Welcome to the {CWoC} Patch Trending SiteBuilder download.
Content:
Features
The Patch Trending site builder generates static web-site to visualize Patch Compliance Trending Data stored on a Symantec_CMDB database. It has the the following attributes:
- A landing page showing:
- global compliance graphs
- a bulletin search function
- link to custom compliance views
- a dynamic page (html + javascript) to quickly access compliance per bulletin
- static pages to show updates details per bulletins
- Custom compliance view, which is a set fully custom pages to show groups of bulletins graphs
- Troubleshooting pages listing "bottom-10-compliance" by bulletin and "top-10-vulnerable" bulletins
Top
Prerequisites
A mechanism to do Patch trending data collection is required, as the tool only tries to get data from a table named "TREND_WindowsCompliance_ByUpdate". Such mechanism already exist on Symantec Connect: Adding Patch Compliance Trending Capacity to SMP is as Simple as Running a Report Daily :D
Top
Usage
We have kept the tool to the simplest possible usage: it accepts 1 command line argument <site-layout-path> and if the argument is not provided we will try to load the filesite-layout.txt from the working directory.
So here is the complete list of valid invocations:
sitebuilder sitebuilder <site-layout-filepath>
The site layout file format use comma separated value (with or without spaces) with the first entry being the page name and following entries being bulletins to be added on the page. If the bulletin name is invalid no page will be generated.
A sample site-layout page is attached.
Top
Patch Trending Samples
If you want to skip the talking and go straight to the sample, click here :D.
This sample depict a perfect set of curves for an hypothetical release of MS13-058. The bulletin was released by Microsoft in July 2013 and was activated on Patch Management on the 13th.

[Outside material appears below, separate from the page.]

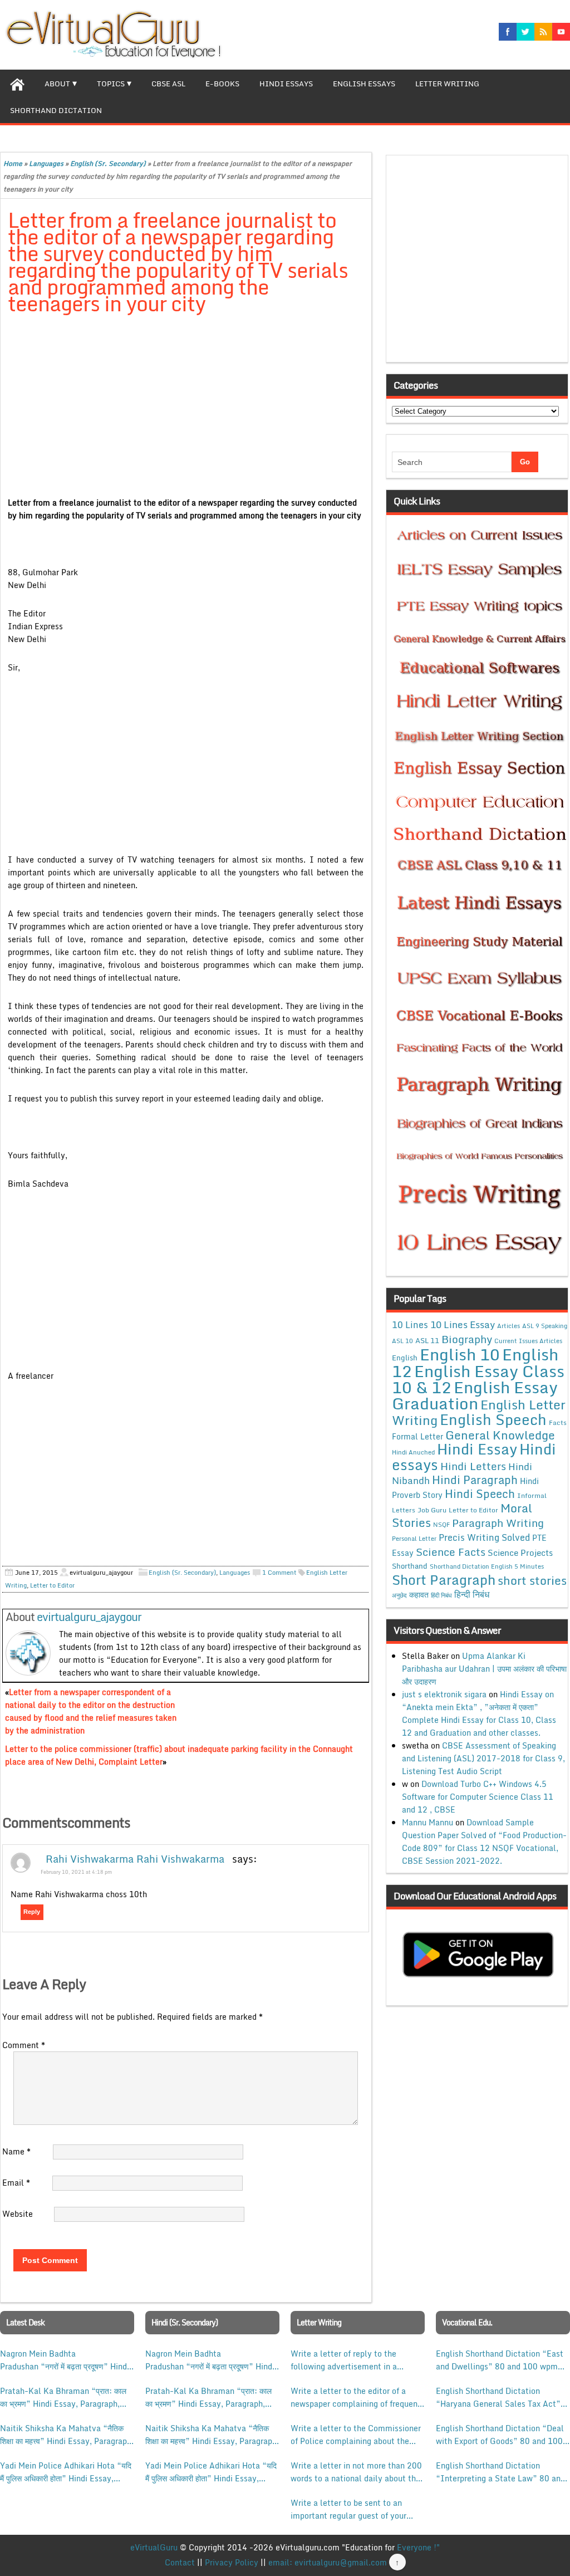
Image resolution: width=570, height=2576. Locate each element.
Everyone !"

The Applicable curve is a little slow compared to what we normally see in large production environment (the Patch Assessment Scan returns information for most of the managed estate (75%) with 3~4 days). But ideally, with most of the estate operational (i.e. not off like during the Summer holidays) the Patch Compliance level should reach the 75% quickly and then 85~90% before flattening out a little for the last 5~9% to install the update(s).
And yes, this implies that 95-99% compliance is the desired goal for Windows updates. Remains to ascertain in your environment what the standard pattern to get there really is.

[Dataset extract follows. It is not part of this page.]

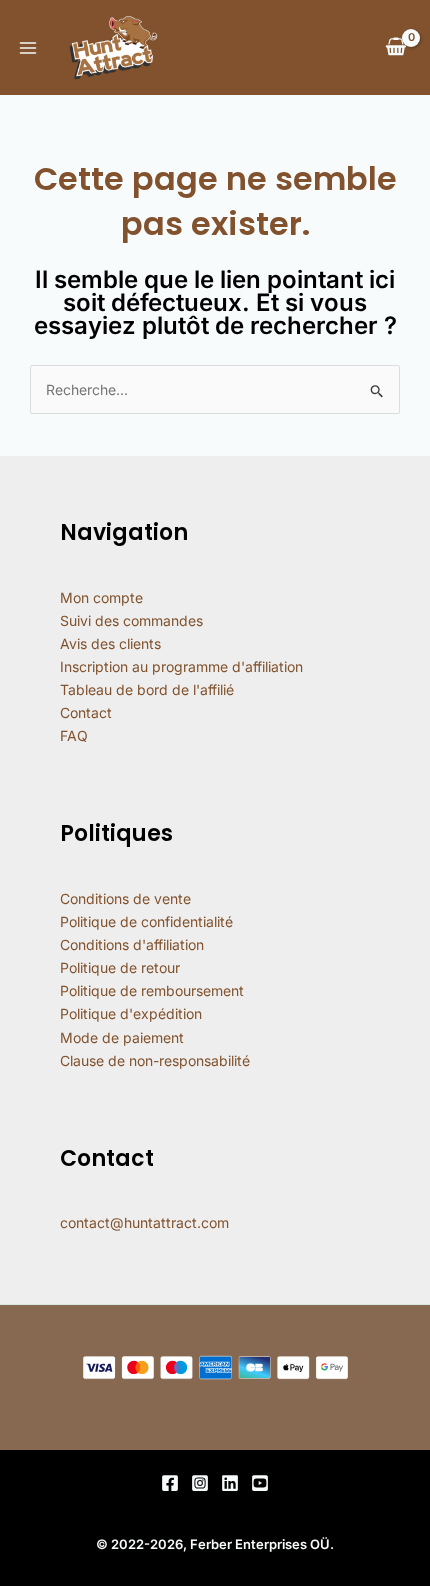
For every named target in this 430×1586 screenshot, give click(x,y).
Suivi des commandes (131, 620)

Note that you are more than welcome to submit sample data to be included in this site. This would allow us to spotlight standard trends and how well the software performance (Patch Management Solution) in certain environments. If you want to submit data, please send a direct message to ludovic_ferre on Symantec Connect or email me (@symantec.com).
Note! The below sample is an image - but follow the image link to access the tool mini-site with live graphs (using the google API and Javascript):
Top
Release Notes
Release 0.6.6c
Fixed a problem with Internet Explorer support. The pages now render properly for IE 8.0 and above. It may work with IE 7 but was not tested yet.
Release 0.6.6b
Switched the compliance data to be computed from the installed versus applicable datasets, thus reducing the amount of SQL queries executed by half.
Release 0.6.6
Introduced vulnerable count on the Installed vers Applicable graphs. This gives us 3 lines (curves) that are easy to comprehend as you can see from the sample above.
Release 0.6.5b
Corrected some performance issues from the previous build and added instrumentation. The site builder now logs entry in the Altiris Logs and will indicate the count of html and js pages generated as well as the count of SQL queries it ran. During the performance issue troubleshooting we considered using a single Databasecontext entry but this was a wrong lead. The problem was database performance as the use of code based stop watch indicated. This was fixed by a non-clustered index on the table to keep track of data by updates.
Release 0.6.5
Refactored the graph per update generation. Added the link to the bulletin update page on the bulletin view and on the various aggregate pages.
Release 0.6.4
Introduced the Updates per bulletin pages. This pages are crafted for all the bulletins found in the trending table, and each page is named after the bulletin (escaped by replacing dot and hyphens with underscore.
Release 0.6.3
Introduced the global compliance graphs on the landing page. This makes the first look at the site very powerful, as we get compliance levels for the entire estate.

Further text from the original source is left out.